Subversion solves this problem by making conflicts more tangible.
Read about it: @xref{Basic Work Cycle}. In particular, read the
section about ``Merging others' changes''.
@node Binary files
@subsection Binary files
CVS users have to mark binary files with @option{-kb} flags, to prevent data
from being munged (due to keyword expansion and line-ending
translations). They sometimes forget to do this.
Subversion examines the @samp{svn:mime-type} property to decide if a file
is text or binary. If the file has no @samp{svn:mime-type} property,
Subversion assumes it is text. If the file has the @samp{svn:mime-type}
property set to anything other than @samp{text/*}, it assumes the file is
binary.
Subversion also helps users by running a binary-detection algorithm in
the @samp{svn import} and @samp{svn add} subcommands. These subcommands will
make a good guess and then (possibly) set a binary @samp{svn:mime-type}
property on the file being added. (If Subversion guesses wrong, you
can always remove or hand-edit the property.)
As in CVS, binary files are not subject to keyword expansion or
line-ending conversions. Also, when a binary file is ``merged'' during
update, no real merge occurs. Instead, Subversion creates two files
side-by-side in your working copy; the one containing your local
modifications is renamed with an @file{.orig} extension.
@node Authorization
@subsection Authorization
Unlike CVS, SVN can handle anonymous and authorized users in the same
repository.

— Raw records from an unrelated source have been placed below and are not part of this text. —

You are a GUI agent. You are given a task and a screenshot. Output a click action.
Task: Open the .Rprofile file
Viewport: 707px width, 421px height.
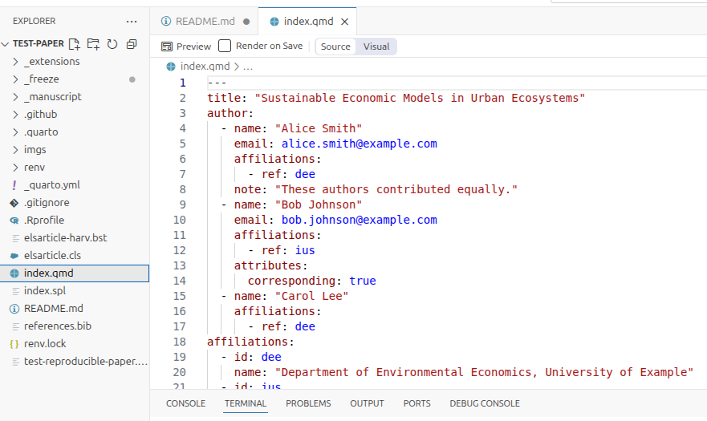point(44,221)
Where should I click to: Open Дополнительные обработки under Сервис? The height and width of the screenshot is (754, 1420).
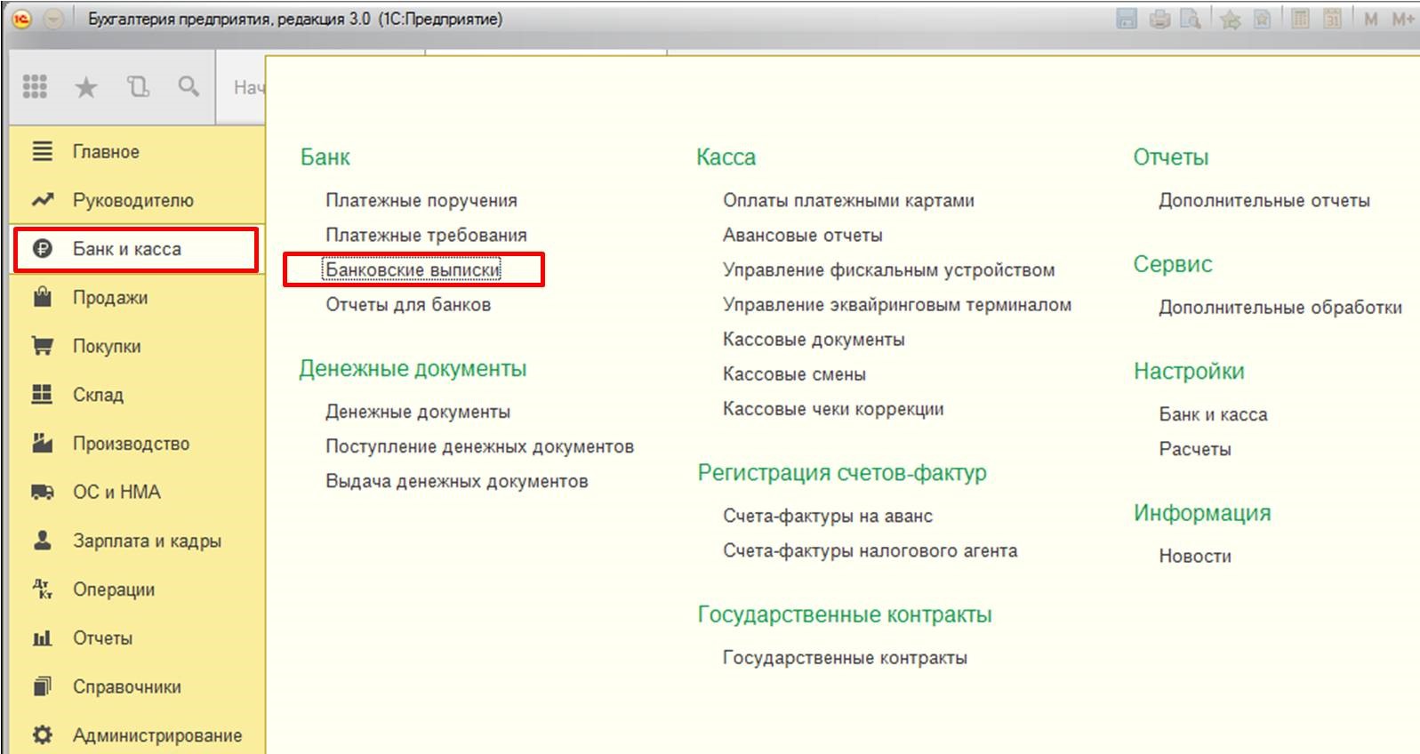click(x=1280, y=308)
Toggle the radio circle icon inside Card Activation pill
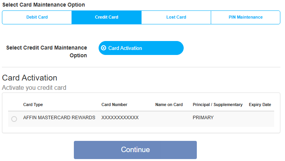Image resolution: width=285 pixels, height=161 pixels. coord(103,48)

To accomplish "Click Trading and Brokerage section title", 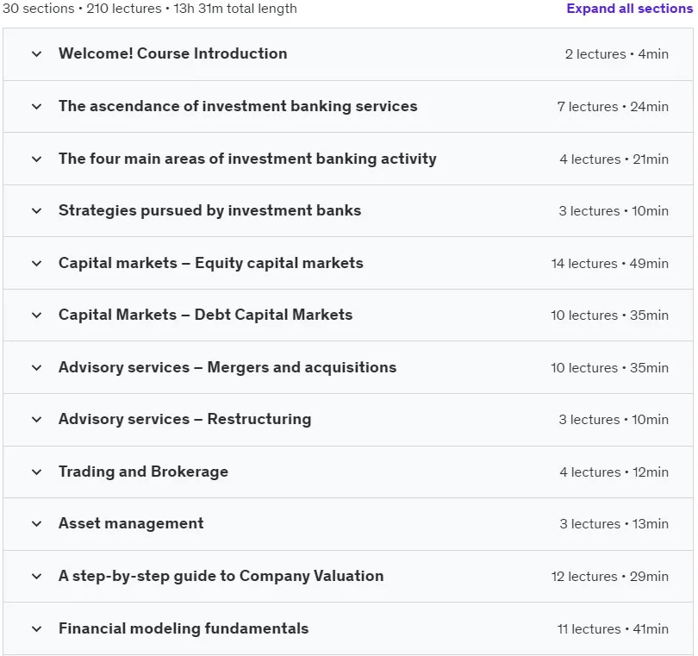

There is no need for an anonymous user or a separate
repository. If the SVN server requests authorization when committing,
the client should prompt you for your authorization (password).
@node Versioned Modules
@subsection Versioned Modules
Unlike CVS, a Subversion working copy is aware that it has checked out
a module. That means that if somebody changes the definition of a
module, then a call to @samp{svn up} will update the working copy
appropriately.
Subversion defines modules as a list of directories within a directory
property. @xref{Modules}.
@node Branches and tags
@subsection Branches and tags
Subversion doesn't distinguish between filesystem space and ``branch''
space; branches and tags are ordinary directories within the
filesystem. This is probably the single biggest mental hurdle a CVS
user will need to climb. Read all about it: @xref{Branches and Tags}.
@c ------------------------------------------------------------------
@node Directory versioning
@section Directory versioning
@quotation
@emph{"The three cardinal virtues of a master technologist are:
laziness, impatience, and hubris." -- Larry Wall}
@end quotation
This appendix describes some of the theoretical pitfalls around the
(possibly arrogant) notion that one can simply version directories
just as one versions files.
@subsection Directory Revisions
To begin, recall that the Subversion repository is an array of trees.
Each tree represents the application of a new atomic commit, and is
called a @dfn{revision}. This is very different from a CVS repository,
which stores file histories in a collection of RCS files (and doesn't
track tree-structure.)
So when we refer to ``revision 4 of @file{foo.c}'' (written @dfn{foo.c:4}) in
CVS, this means the fourth distinct version of @file{foo.c} -- but in
Subversion this means ``the version of @file{foo.c} in the fourth revision
(tree)''. It's quite possible that @file{foo.c} has never changed at all
since revision 1! In other words, in Subversion, different revision
numbers of the same versioned item do @emph{not} imply different
contents.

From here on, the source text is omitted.